Exercise task: Report each of the rows below that contains the string "agent", matching case exactly.

Material for this exercise:

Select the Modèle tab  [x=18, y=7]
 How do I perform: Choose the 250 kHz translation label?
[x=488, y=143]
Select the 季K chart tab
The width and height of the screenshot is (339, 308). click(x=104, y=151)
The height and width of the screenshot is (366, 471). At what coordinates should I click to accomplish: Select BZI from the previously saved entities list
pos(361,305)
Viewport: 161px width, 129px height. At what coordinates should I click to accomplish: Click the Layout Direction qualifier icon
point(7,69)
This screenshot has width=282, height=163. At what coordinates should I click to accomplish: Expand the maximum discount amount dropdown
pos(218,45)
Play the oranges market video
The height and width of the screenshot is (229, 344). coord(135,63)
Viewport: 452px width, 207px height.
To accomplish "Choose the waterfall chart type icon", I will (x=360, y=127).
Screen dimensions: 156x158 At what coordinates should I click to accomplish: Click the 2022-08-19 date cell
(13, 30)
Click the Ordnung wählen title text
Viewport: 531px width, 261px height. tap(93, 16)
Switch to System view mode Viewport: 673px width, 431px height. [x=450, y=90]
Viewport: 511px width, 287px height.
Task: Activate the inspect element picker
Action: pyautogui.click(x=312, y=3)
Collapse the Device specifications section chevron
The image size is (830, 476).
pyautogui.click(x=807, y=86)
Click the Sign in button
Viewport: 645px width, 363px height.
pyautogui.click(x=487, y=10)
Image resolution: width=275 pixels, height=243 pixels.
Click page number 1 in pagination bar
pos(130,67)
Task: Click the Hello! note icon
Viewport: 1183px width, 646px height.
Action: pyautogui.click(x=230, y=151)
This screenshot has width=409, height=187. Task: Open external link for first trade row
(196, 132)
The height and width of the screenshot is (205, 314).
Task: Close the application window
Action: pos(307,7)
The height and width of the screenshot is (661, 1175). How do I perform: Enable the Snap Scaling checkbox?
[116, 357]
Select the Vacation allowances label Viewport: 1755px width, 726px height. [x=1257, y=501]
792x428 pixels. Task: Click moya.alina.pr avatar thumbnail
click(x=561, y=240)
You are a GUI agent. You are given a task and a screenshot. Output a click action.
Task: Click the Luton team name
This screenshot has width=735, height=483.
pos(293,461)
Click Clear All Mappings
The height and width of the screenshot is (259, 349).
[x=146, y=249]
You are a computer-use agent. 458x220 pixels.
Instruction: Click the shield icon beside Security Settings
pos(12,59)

Response:
You are a GUI agent. You are given a task and a screenshot. Output a click action.
You are a computer-use agent. 458x220 pixels.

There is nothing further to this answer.